Богаделенский пан попытался рассмеяться, но голова его снова бессильно поникла. Холодкевич склонился к своему гостю так, что нос его почти коснулся холеной бороды Холгрена.
— Ты мне лучше не грози! Покамест мы еще считаемся приятелями, но если ты что-нибудь вздумаешь — если я только что-нибудь замечу, — берегись. Запомни, что я тебе сказал: берегись!.. А теперь пойдем спать. Пан Крашевский преизрядно утомился.
Холгрен, не раздеваясь, долго сидел на кровати с такими белыми простынями и подушками, что до них боязно было дотронуться. Обидно было слушать, как богаделенский пан храпит в другом углу. Обидно вспоминать эту медвежью голову над кустом и стук камня о стену за спиной. Зачем понадобилось делать эту глупость и заявляться сюда, если никакого успокоения все равно не пришло, а все неприятности в Танненгофе как были, так и остались.
От беспокойства и недобрых предчувствий, разум метался, точно воробей под решетом. Еще когда глядел на этих лапотниц, в голову ему пришла какая-то мысль, смутная, до конца не продуманная, может быть, опасная. Теперь она снова явилась и не отступала. Окно уже зарумянилось, а танненгофский управляющий все еще не мог ничего придумать.
3
Около полудня Холгрен собрался домой. Холодкевич вышел отдать распоряжения по хозяйству, к счастью, Ян-поляк тоже куда-то запропастился. Холгрен принялся завтракать один. Какие бы передряги у него ни были, но поесть со вкусом он всегда не прочь. Попробовал опохмелиться, но не шло, в горле застревало, нутро выворачивало.
На обратном пути Холодкевич смог немного проводить гостя: были дела к пастору и в богадельне. Так же, как и вчера, они ехали рядом, вначале молча, — вчерашняя ссора и похмелье мешали возобновить прежние приятельские отношения и дружескую беседу. Недалеко от березовой рощи, где дорога поворачивала к церкви, к пасторской мызе и богадельне, Холгрен начал разговор первым: не мог отвязаться от своей мысли, да и чувствовал себя немного виноватым.

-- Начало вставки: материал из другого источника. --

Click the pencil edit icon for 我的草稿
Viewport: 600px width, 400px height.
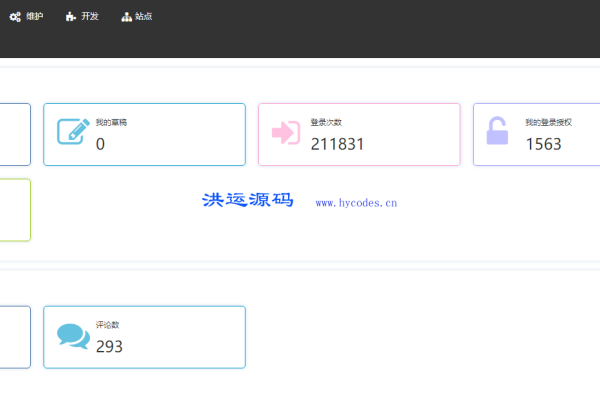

— Вчера — а может, это и сегодня утром было — мы как будто повздорили. Ты ведь не станешь зло помнить?
Холодкевич отмахнулся.
— Спьяну всякое бывает. Какое там зло?
— Верно, там и злобиться не с чего. Из-за своих неурядиц я порой и сам не ведаю, что болтаю… Когда я на твоих лапотниц поглядывал, мне вот что пришло на ум. Как ты думаешь, если я по случаю приезда своего барчука устрою что-нибудь в этаком роде? Ведь это же ему по вкусу будет?

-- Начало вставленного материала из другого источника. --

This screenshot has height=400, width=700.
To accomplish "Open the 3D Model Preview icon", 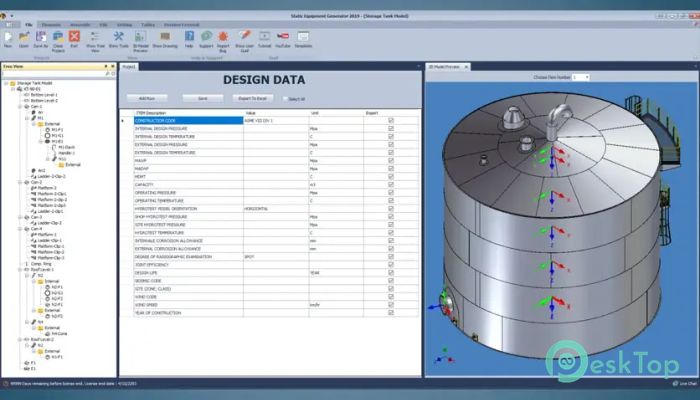I will tap(142, 36).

— Этого я не скажу, я же не знаю твоего барчука. Только мне никогда не доводилось встречать мальчишку, которому бы не по вкусу были молодые смазливые девки. Уж во всяком случае сынков лифляндских помещиков на такие штуки подстрекать не надо.
— И я так думаю… К тому ж у меня еще один прожект есть, ну да тут ты мне ничего посоветовать не можешь.
Холодкевич уже остановил лошадь у поворота дороги к церкви. Холгрен наклонился, радушно потряс его руку, задержав ее в своей руке.